Damage while excavating: prevention is the solution
Of the nasty surprises that can arise on a construction site, accidentally damaging an underground pipeline is one of the most serious. And yet, it is one of the easiest to prevent. During the Underground Infrastructure Damage Prevention Month, Info-Excavation reminds us of some important points.
The ground in Québec holds more than just earth and rocks. It also conceals a complex network of telecommunication and electric cables, gas conduits, sewers, water lines, drainage systems, oil pipelines, etc. As soon as the digging starts, especially in agglomerations, there is a fairly high chance of hitting upon some kind of infrastructure.
This is why the province records a high number of accidents resulting in damage: close to 1,100 in 2015, or almost five per day!

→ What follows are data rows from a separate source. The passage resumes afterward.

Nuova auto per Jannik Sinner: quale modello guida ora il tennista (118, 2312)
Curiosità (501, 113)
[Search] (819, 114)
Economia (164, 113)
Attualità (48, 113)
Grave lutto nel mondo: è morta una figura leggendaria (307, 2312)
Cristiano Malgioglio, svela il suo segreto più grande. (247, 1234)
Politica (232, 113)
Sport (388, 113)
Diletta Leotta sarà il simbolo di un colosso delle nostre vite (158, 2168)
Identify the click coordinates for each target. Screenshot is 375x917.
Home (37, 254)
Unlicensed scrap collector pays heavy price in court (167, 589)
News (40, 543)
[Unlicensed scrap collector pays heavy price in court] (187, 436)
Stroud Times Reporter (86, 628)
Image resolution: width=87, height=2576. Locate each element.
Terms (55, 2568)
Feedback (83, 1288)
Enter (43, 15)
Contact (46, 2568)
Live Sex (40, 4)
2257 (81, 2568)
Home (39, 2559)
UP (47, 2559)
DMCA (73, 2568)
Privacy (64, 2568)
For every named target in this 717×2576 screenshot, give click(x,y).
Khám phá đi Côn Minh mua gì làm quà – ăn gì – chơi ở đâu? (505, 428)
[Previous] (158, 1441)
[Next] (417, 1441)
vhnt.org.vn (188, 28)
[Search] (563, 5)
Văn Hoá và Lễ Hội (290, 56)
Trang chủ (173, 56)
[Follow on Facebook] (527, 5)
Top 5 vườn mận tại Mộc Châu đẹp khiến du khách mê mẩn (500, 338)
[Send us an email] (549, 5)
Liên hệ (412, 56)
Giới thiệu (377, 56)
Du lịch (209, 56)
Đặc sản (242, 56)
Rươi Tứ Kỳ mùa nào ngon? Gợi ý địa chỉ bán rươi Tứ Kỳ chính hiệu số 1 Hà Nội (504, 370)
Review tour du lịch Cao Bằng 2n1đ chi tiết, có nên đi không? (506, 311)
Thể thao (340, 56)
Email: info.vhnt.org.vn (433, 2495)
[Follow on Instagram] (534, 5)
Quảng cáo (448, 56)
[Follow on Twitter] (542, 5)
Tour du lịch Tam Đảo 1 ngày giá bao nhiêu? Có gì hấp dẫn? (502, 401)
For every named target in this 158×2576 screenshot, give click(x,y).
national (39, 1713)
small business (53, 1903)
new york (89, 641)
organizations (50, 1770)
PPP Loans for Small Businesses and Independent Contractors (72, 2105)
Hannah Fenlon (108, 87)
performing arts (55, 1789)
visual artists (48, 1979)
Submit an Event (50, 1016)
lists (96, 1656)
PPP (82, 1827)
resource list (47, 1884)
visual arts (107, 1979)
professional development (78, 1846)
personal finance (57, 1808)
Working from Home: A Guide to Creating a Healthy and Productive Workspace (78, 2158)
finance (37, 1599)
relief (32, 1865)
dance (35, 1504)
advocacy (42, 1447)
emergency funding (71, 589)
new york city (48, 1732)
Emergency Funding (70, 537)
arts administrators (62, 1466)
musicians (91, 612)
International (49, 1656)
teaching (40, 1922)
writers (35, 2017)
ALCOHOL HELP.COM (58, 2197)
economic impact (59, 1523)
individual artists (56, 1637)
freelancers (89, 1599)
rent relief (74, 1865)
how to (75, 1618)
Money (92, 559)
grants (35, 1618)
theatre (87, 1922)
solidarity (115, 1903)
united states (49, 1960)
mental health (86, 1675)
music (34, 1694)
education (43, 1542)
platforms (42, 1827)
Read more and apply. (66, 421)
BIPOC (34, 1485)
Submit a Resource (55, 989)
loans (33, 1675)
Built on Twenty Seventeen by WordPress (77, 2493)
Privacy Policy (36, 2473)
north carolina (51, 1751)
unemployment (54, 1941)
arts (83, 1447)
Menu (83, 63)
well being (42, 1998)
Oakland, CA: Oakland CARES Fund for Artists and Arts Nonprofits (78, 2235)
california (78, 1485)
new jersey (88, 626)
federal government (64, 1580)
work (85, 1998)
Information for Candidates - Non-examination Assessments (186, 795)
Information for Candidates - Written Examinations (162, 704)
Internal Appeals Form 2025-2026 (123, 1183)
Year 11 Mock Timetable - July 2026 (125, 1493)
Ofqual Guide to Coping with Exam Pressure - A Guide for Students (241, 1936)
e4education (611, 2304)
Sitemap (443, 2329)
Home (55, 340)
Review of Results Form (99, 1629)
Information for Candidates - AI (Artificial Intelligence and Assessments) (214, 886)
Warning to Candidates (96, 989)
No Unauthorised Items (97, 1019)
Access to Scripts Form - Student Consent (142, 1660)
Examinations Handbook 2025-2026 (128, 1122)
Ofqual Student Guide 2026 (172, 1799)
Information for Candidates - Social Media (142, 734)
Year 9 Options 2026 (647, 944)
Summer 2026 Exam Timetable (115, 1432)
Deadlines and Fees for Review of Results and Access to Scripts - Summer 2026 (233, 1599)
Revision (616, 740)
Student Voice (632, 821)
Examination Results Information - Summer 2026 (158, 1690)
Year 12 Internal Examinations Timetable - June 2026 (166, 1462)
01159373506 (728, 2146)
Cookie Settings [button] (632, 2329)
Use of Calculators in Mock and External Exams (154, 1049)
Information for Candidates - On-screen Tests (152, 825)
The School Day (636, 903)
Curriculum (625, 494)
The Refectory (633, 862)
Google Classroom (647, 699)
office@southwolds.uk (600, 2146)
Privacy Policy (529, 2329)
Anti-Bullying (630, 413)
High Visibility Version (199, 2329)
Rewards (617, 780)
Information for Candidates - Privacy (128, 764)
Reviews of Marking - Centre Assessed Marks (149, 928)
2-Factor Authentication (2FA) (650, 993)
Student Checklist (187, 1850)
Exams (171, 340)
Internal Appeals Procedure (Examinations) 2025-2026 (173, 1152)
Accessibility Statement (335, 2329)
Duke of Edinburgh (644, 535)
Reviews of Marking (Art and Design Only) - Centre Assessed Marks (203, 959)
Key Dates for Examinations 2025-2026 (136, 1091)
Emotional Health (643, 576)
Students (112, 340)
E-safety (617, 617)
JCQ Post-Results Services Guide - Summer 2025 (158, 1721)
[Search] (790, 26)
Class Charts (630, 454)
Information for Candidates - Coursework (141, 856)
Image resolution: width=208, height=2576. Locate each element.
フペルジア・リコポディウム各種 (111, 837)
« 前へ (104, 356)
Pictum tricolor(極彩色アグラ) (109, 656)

Damage to infrastructure not only costs the owners, there is also the cost of collateral damage, up to $109 million per year according to the Center for Interuniversity Research and Analysis of Organizations (CIRANO).
“It is not unusual for damage to require involving two fire trucks, evacuating neighbouring residences and businesses, setting up a safety perimeter that disrupts road traffic, and interrupting service for thousands of users. After the alarm is sounded, there is a huge bill to pay, by both the contractor and society. And that’s not to mention the environmental consequences, such as noise and pollution,” explains Nathalie Moreau, General Manager, Prevention and Public Affairs at Info-Excavation.
All it takes is a simple request
The main culprits are improvisation and lack of knowledge about the ground, indicates this non-profit organization that brings together property owners, municipalities and prevention partners to protect underground infrastructure.
It’s hard to blame bad luck when the full map of many Québec municipalities is available for free in a digital format. For two-thirds of the damages that occurred in 2015, there was no locate requests placed ahead of time. However, many cases could have been prevented by placing a simple request online or through the mobile application to learn what underground infrastructure there was at the site.
Another troubling statistic: 58% of damages are cause by sub-standard excavation practices, which demonstrates the extent to which workers need to be properly informed.
Zero damage objective
Info-Excavation is already planning to ask the government to enact legislation to strengthen damage prevention. Until then, information is the solution.
With the high season for the construction industry just around the corner, the organization recommends that owners require that their suppliers locate infrastructure before beginning work. Contractors are expected to adhere to Québec’s Safety Code for the construction industry (section 3.15.1), but this requirement is apparently not enough. To help, Info-Excavation has created a Writer’s Guide for those preparing calls for tender.
The organization’s other initiatives include free training for workers, managers and engineers on all steps in preventing damage, and the Damage Information Reporting Tool that various stakeholders can use to quickly report incidents (damage, near misses, stop time) to keep the database updated in all confidentiality.